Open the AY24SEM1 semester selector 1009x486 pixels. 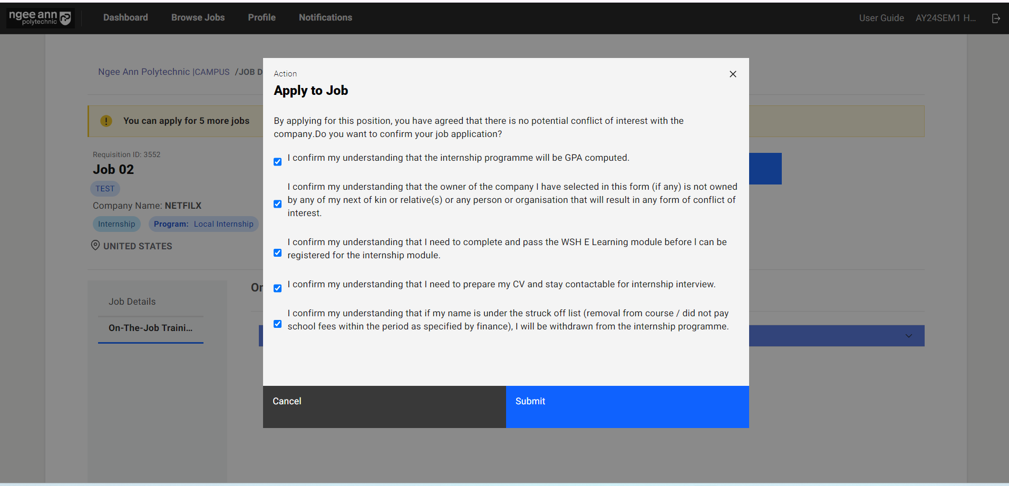pos(945,17)
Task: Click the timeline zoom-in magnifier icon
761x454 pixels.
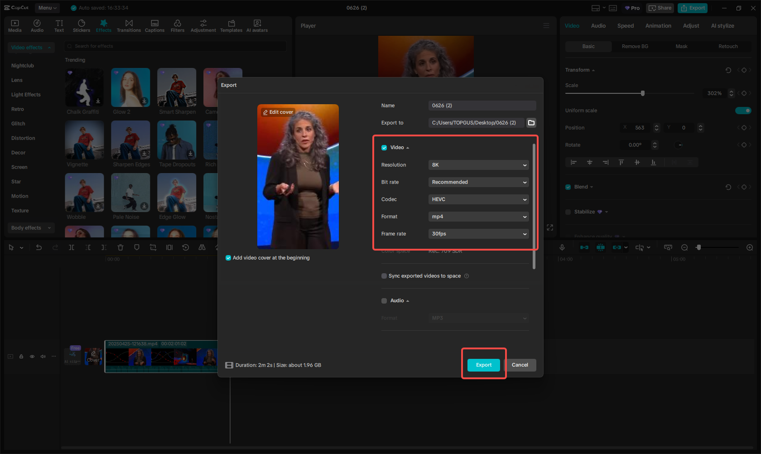Action: click(749, 247)
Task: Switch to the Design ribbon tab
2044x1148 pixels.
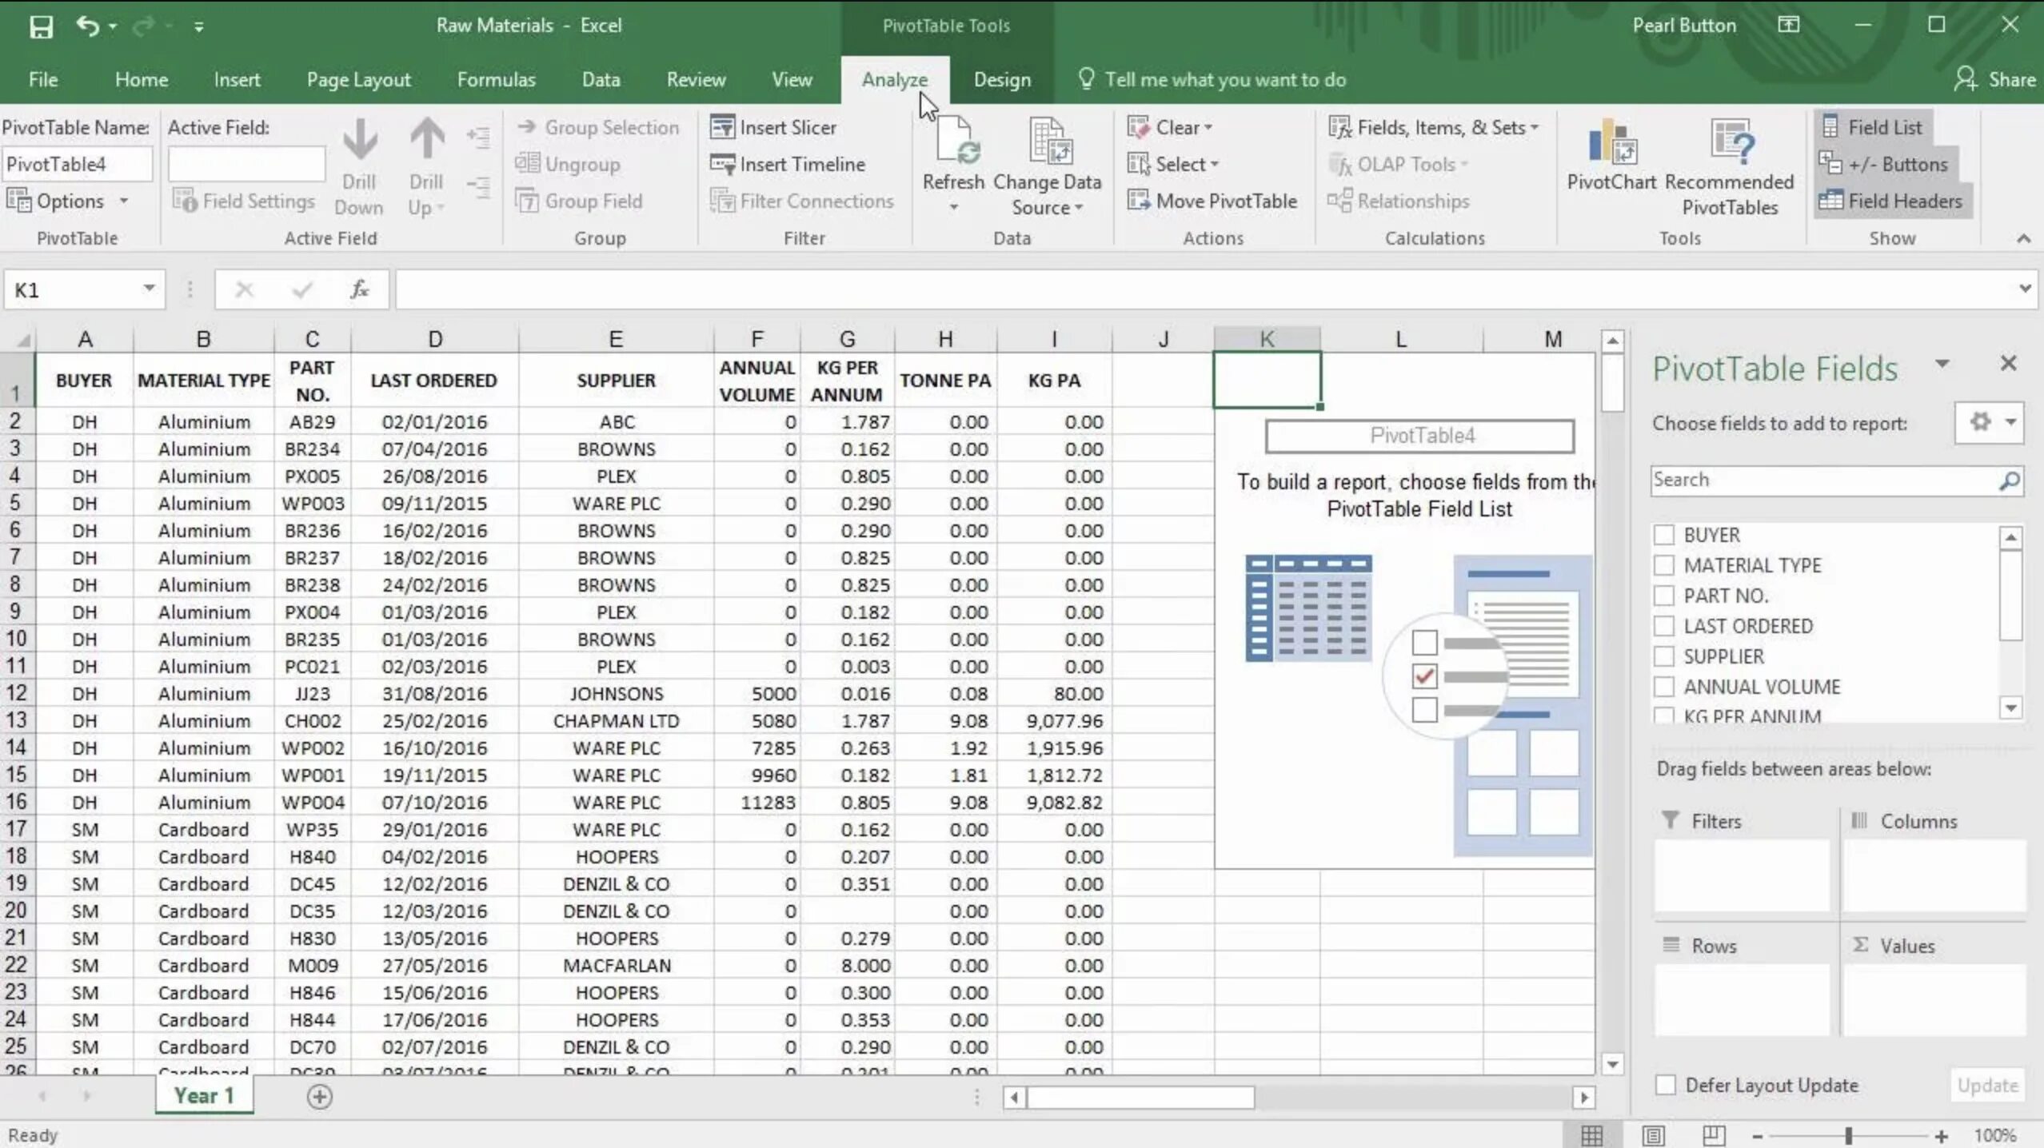Action: (1002, 80)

· · · · · · ·

_Action item:_
In the copy, leave out all pictures, and retype exactly each line from the one with "Task: Switch to the Design ribbon tab" through the last line of the entries.

_Answer for the task:_
Task: Switch to the Design ribbon tab
2044x1148 pixels.
Action: (1002, 80)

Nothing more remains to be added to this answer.